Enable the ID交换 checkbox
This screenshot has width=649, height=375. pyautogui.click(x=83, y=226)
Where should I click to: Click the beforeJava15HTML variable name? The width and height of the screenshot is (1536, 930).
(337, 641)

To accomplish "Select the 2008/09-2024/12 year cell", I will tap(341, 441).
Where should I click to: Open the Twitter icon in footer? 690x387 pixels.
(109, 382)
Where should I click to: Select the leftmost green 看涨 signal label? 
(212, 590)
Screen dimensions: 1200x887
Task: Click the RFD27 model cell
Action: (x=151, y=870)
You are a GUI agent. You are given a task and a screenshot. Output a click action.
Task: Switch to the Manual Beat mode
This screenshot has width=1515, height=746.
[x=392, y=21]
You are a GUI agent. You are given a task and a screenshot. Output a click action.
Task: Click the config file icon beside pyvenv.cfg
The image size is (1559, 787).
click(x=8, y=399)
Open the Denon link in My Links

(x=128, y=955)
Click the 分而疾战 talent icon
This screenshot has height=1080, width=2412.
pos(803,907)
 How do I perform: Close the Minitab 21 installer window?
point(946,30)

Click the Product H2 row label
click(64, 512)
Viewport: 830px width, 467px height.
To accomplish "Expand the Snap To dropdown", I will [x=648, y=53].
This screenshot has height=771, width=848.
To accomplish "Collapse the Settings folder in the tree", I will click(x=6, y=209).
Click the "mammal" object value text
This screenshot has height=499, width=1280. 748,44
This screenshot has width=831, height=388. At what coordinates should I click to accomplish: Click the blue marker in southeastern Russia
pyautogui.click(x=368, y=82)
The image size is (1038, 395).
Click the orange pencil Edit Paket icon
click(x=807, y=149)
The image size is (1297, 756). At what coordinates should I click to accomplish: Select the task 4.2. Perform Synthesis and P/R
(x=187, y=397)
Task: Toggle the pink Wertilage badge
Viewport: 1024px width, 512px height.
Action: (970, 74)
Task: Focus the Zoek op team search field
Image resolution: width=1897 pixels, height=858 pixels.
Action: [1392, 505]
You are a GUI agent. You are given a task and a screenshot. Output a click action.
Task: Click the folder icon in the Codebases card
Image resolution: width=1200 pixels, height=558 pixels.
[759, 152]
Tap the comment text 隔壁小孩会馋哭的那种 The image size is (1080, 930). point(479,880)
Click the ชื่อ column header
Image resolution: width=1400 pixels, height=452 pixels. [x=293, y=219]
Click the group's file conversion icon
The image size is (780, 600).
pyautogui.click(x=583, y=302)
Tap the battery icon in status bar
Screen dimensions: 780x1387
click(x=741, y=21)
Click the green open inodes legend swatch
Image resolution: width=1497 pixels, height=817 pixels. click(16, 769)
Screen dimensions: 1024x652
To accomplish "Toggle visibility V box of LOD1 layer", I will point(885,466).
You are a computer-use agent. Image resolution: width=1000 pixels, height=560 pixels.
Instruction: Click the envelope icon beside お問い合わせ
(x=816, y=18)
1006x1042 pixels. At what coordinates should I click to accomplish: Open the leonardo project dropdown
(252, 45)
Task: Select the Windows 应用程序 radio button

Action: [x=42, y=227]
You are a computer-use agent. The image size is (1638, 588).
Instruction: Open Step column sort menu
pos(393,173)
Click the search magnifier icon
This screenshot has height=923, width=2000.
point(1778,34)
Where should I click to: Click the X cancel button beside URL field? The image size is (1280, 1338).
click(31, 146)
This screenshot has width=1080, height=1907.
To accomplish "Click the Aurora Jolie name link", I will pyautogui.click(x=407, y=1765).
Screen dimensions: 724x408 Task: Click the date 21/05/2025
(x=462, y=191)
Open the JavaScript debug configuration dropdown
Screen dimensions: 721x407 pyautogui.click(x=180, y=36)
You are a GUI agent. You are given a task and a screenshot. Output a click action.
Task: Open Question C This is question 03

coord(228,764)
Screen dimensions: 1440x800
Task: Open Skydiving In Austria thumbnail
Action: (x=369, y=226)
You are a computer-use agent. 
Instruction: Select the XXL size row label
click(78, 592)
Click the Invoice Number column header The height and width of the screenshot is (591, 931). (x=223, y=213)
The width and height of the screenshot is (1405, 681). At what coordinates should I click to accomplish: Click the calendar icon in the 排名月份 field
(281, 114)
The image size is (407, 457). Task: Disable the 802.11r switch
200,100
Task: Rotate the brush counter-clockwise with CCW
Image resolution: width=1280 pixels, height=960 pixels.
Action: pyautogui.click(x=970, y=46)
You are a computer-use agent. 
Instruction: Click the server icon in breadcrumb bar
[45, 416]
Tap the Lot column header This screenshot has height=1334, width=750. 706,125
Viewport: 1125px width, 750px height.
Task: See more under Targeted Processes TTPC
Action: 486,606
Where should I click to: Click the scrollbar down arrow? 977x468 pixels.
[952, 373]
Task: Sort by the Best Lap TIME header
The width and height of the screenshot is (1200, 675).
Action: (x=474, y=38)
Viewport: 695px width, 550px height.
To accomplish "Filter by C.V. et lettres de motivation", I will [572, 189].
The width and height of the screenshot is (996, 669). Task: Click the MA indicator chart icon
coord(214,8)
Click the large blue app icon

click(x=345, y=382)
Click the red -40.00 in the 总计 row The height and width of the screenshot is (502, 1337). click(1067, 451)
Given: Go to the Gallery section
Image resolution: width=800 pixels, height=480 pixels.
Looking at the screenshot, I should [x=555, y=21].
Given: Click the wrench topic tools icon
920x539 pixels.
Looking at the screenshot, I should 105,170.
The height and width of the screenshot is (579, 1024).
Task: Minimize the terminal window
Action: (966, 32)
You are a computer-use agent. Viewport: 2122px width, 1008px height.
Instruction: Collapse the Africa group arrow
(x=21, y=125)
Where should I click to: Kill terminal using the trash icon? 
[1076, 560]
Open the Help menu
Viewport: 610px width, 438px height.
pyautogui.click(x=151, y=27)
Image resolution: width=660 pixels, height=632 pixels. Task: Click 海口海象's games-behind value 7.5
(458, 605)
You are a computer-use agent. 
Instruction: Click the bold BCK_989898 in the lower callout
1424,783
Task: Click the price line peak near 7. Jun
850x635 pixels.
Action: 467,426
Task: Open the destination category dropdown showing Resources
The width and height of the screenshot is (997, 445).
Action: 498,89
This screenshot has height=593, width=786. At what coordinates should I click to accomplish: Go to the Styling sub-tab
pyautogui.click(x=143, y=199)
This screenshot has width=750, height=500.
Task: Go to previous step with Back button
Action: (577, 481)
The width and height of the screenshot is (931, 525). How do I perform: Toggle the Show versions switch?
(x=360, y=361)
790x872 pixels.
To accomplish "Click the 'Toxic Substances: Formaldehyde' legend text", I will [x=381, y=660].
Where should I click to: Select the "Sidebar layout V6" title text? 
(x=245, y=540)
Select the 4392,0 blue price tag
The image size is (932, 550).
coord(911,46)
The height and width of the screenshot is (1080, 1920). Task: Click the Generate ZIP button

==================================================

Exactly the lines between the one containing "This screenshot has height=593, width=786." and the end of the material, both ends included, must be retyped, with nothing added.

ANSWER BOX:
This screenshot has height=593, width=786. At what coordinates should I click to accomplish: Go to the Styling sub-tab
pyautogui.click(x=143, y=199)
This screenshot has width=750, height=500.
Task: Go to previous step with Back button
Action: (577, 481)
The width and height of the screenshot is (931, 525). How do I perform: Toggle the Show versions switch?
(x=360, y=361)
790x872 pixels.
To accomplish "Click the 'Toxic Substances: Formaldehyde' legend text", I will [x=381, y=660].
Where should I click to: Select the "Sidebar layout V6" title text? 
(x=245, y=540)
Select the 4392,0 blue price tag
The image size is (932, 550).
coord(911,46)
The height and width of the screenshot is (1080, 1920). Task: Click the Generate ZIP button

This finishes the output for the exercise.